**Stated task**
Reproduce the data below, putting "How can I carry out" wherever "How do I perform" appears and leaving everything else unchanged.

**Task data**
------

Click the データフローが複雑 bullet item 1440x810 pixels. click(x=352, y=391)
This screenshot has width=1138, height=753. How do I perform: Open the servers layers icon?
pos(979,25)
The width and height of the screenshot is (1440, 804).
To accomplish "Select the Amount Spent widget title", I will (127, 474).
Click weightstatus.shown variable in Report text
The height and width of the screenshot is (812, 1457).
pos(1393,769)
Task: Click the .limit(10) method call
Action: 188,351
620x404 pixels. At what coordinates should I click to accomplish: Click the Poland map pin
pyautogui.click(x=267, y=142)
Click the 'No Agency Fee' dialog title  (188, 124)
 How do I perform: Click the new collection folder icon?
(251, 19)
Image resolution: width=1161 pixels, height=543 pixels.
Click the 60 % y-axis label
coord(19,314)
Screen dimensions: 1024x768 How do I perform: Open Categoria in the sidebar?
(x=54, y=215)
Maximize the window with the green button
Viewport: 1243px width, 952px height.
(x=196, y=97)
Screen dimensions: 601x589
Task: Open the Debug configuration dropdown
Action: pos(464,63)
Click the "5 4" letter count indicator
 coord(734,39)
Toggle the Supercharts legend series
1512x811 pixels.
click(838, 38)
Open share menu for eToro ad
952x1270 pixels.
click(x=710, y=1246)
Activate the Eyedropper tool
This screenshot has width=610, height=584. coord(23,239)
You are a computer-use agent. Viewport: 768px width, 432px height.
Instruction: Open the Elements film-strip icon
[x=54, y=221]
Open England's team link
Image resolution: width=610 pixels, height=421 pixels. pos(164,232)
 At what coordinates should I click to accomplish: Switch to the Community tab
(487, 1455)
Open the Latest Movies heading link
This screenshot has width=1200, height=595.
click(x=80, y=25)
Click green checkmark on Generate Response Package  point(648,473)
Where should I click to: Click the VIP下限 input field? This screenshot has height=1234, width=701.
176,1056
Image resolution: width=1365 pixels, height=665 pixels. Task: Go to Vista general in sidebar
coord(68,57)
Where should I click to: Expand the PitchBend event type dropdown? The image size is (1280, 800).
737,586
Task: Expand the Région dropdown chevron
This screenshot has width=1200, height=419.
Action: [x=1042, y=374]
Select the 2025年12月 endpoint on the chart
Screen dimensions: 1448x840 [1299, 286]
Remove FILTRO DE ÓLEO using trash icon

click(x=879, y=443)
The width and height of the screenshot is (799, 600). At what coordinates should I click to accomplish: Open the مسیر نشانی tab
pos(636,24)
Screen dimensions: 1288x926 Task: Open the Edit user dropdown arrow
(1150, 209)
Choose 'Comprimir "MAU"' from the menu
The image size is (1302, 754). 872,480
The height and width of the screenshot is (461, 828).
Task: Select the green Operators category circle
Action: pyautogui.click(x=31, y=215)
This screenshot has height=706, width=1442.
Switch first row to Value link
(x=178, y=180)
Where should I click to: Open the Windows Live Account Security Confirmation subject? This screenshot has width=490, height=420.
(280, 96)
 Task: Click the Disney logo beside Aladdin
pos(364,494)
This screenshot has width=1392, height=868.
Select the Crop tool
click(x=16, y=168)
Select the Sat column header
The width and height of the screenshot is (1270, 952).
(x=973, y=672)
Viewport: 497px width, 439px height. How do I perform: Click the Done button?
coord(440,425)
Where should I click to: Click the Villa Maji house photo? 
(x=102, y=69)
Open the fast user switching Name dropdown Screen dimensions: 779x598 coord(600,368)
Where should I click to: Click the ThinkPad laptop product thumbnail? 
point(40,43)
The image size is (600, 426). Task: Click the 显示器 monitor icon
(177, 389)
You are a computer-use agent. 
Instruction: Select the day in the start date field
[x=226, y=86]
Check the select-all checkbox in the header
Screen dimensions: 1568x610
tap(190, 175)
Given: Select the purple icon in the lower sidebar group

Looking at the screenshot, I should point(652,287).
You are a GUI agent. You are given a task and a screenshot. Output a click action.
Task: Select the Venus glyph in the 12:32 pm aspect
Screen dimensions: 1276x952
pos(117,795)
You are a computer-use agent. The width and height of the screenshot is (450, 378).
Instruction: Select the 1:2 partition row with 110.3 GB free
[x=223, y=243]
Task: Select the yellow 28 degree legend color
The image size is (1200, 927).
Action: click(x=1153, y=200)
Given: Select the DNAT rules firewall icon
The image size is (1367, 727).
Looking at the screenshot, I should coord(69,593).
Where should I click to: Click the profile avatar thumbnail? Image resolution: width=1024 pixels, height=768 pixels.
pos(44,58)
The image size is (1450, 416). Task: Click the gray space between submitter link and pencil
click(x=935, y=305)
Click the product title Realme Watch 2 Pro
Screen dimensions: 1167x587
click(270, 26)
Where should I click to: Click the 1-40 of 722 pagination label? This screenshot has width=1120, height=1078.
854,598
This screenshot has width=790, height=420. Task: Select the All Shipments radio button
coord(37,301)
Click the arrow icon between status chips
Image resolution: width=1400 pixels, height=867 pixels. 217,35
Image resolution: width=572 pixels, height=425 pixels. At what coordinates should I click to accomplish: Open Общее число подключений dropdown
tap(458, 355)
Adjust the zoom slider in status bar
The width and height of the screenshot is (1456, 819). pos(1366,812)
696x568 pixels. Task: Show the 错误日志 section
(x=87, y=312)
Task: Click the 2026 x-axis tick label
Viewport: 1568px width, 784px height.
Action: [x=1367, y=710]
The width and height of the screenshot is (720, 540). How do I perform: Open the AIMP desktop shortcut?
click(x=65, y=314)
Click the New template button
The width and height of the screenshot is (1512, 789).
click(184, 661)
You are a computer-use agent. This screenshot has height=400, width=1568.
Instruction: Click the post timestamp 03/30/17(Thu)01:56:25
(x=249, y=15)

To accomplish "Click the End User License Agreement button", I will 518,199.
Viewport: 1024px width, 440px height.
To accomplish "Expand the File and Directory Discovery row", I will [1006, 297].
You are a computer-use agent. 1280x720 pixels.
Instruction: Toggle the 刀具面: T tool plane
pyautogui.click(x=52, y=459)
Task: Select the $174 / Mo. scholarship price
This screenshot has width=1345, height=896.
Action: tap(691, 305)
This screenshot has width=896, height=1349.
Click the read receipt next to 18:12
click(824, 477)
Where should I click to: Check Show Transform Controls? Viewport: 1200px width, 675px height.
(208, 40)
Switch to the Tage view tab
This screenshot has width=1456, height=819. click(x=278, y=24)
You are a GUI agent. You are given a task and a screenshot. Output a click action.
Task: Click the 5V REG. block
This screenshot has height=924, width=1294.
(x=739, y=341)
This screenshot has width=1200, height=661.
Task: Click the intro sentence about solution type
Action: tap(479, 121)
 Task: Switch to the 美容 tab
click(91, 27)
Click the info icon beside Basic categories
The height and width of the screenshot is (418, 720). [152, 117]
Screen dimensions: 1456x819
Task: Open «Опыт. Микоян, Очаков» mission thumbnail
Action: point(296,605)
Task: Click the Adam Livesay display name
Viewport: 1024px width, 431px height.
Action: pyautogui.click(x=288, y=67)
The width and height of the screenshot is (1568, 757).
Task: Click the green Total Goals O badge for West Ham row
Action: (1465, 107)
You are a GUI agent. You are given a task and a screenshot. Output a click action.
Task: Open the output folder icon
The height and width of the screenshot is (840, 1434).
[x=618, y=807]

------

**Correct output**
Click the データフローが複雑 bullet item 1440x810 pixels. click(x=352, y=391)
This screenshot has width=1138, height=753. How can I carry out: Open the servers layers icon?
pos(979,25)
The width and height of the screenshot is (1440, 804).
To accomplish "Select the Amount Spent widget title", I will (127, 474).
Click weightstatus.shown variable in Report text
The height and width of the screenshot is (812, 1457).
pos(1393,769)
Task: Click the .limit(10) method call
Action: 188,351
620x404 pixels. At what coordinates should I click to accomplish: Click the Poland map pin
pyautogui.click(x=267, y=142)
Click the 'No Agency Fee' dialog title  (188, 124)
 How can I carry out: Click the new collection folder icon?
(251, 19)
Image resolution: width=1161 pixels, height=543 pixels.
Click the 60 % y-axis label
coord(19,314)
Screen dimensions: 1024x768 How can I carry out: Open Categoria in the sidebar?
(x=54, y=215)
Maximize the window with the green button
Viewport: 1243px width, 952px height.
(x=196, y=97)
Screen dimensions: 601x589
Task: Open the Debug configuration dropdown
Action: pos(464,63)
Click the "5 4" letter count indicator
 coord(734,39)
Toggle the Supercharts legend series
1512x811 pixels.
click(838, 38)
Open share menu for eToro ad
952x1270 pixels.
click(x=710, y=1246)
Activate the Eyedropper tool
This screenshot has width=610, height=584. coord(23,239)
You are a computer-use agent. Viewport: 768px width, 432px height.
Instruction: Open the Elements film-strip icon
[x=54, y=221]
Open England's team link
Image resolution: width=610 pixels, height=421 pixels. pos(164,232)
 At what coordinates should I click to accomplish: Switch to the Community tab
(487, 1455)
Open the Latest Movies heading link
This screenshot has width=1200, height=595.
click(x=80, y=25)
Click green checkmark on Generate Response Package  point(648,473)
Where should I click to: Click the VIP下限 input field? This screenshot has height=1234, width=701.
176,1056
Image resolution: width=1365 pixels, height=665 pixels. Task: Go to Vista general in sidebar
coord(68,57)
Where should I click to: Expand the PitchBend event type dropdown? The image size is (1280, 800).
737,586
Task: Expand the Région dropdown chevron
This screenshot has width=1200, height=419.
Action: [x=1042, y=374]
Select the 2025年12月 endpoint on the chart
Screen dimensions: 1448x840 [1299, 286]
Remove FILTRO DE ÓLEO using trash icon

click(x=879, y=443)
The width and height of the screenshot is (799, 600). At what coordinates should I click to accomplish: Open the مسیر نشانی tab
pos(636,24)
Screen dimensions: 1288x926 Task: Open the Edit user dropdown arrow
(1150, 209)
Choose 'Comprimir "MAU"' from the menu
The image size is (1302, 754). 872,480
The height and width of the screenshot is (461, 828).
Task: Select the green Operators category circle
Action: pyautogui.click(x=31, y=215)
This screenshot has height=706, width=1442.
Switch first row to Value link
(x=178, y=180)
Where should I click to: Open the Windows Live Account Security Confirmation subject? This screenshot has width=490, height=420.
(280, 96)
 Task: Click the Disney logo beside Aladdin
pos(364,494)
This screenshot has width=1392, height=868.
Select the Crop tool
click(x=16, y=168)
Select the Sat column header
The width and height of the screenshot is (1270, 952).
(x=973, y=672)
Viewport: 497px width, 439px height. How can I carry out: Click the Done button?
coord(440,425)
Where should I click to: Click the Villa Maji house photo? 
(x=102, y=69)
Open the fast user switching Name dropdown Screen dimensions: 779x598 coord(600,368)
Where should I click to: Click the ThinkPad laptop product thumbnail? 
point(40,43)
The image size is (600, 426). Task: Click the 显示器 monitor icon
(177, 389)
You are a computer-use agent. 
Instruction: Select the day in the start date field
[x=226, y=86]
Check the select-all checkbox in the header
Screen dimensions: 1568x610
tap(190, 175)
Given: Select the purple icon in the lower sidebar group

Looking at the screenshot, I should point(652,287).
You are a GUI agent. You are given a task and a screenshot. Output a click action.
Task: Select the Venus glyph in the 12:32 pm aspect
Screen dimensions: 1276x952
pos(117,795)
You are a computer-use agent. The width and height of the screenshot is (450, 378).
Instruction: Select the 1:2 partition row with 110.3 GB free
[x=223, y=243]
Task: Select the yellow 28 degree legend color
The image size is (1200, 927).
Action: click(x=1153, y=200)
Given: Select the DNAT rules firewall icon
The image size is (1367, 727).
Looking at the screenshot, I should coord(69,593).
Where should I click to: Click the profile avatar thumbnail? Image resolution: width=1024 pixels, height=768 pixels.
pos(44,58)
The image size is (1450, 416). Task: Click the gray space between submitter link and pencil
click(x=935, y=305)
Click the product title Realme Watch 2 Pro
Screen dimensions: 1167x587
click(270, 26)
Where should I click to: Click the 1-40 of 722 pagination label? This screenshot has width=1120, height=1078.
854,598
This screenshot has width=790, height=420. Task: Select the All Shipments radio button
coord(37,301)
Click the arrow icon between status chips
Image resolution: width=1400 pixels, height=867 pixels. 217,35
Image resolution: width=572 pixels, height=425 pixels. At what coordinates should I click to accomplish: Open Общее число подключений dropdown
tap(458, 355)
Adjust the zoom slider in status bar
The width and height of the screenshot is (1456, 819). pos(1366,812)
696x568 pixels. Task: Show the 错误日志 section
(x=87, y=312)
Task: Click the 2026 x-axis tick label
Viewport: 1568px width, 784px height.
Action: [x=1367, y=710]
The width and height of the screenshot is (720, 540). How can I carry out: Open the AIMP desktop shortcut?
click(x=65, y=314)
Click the New template button
The width and height of the screenshot is (1512, 789).
click(184, 661)
You are a computer-use agent. This screenshot has height=400, width=1568.
Instruction: Click the post timestamp 03/30/17(Thu)01:56:25
(x=249, y=15)

To accomplish "Click the End User License Agreement button", I will 518,199.
Viewport: 1024px width, 440px height.
To accomplish "Expand the File and Directory Discovery row", I will [1006, 297].
You are a computer-use agent. 1280x720 pixels.
Instruction: Toggle the 刀具面: T tool plane
pyautogui.click(x=52, y=459)
Task: Select the $174 / Mo. scholarship price
This screenshot has width=1345, height=896.
Action: tap(691, 305)
This screenshot has width=896, height=1349.
Click the read receipt next to 18:12
click(824, 477)
Where should I click to: Check Show Transform Controls? Viewport: 1200px width, 675px height.
(208, 40)
Switch to the Tage view tab
This screenshot has width=1456, height=819. click(x=278, y=24)
You are a GUI agent. You are given a task and a screenshot. Output a click action.
Task: Click the 5V REG. block
This screenshot has height=924, width=1294.
(x=739, y=341)
This screenshot has width=1200, height=661.
Task: Click the intro sentence about solution type
Action: tap(479, 121)
 Task: Switch to the 美容 tab
click(91, 27)
Click the info icon beside Basic categories
The height and width of the screenshot is (418, 720). [152, 117]
Screen dimensions: 1456x819
Task: Open «Опыт. Микоян, Очаков» mission thumbnail
Action: point(296,605)
Task: Click the Adam Livesay display name
Viewport: 1024px width, 431px height.
Action: pyautogui.click(x=288, y=67)
The width and height of the screenshot is (1568, 757).
Task: Click the green Total Goals O badge for West Ham row
Action: (1465, 107)
You are a GUI agent. You are given a task and a screenshot. Output a click action.
Task: Open the output folder icon
The height and width of the screenshot is (840, 1434).
[x=618, y=807]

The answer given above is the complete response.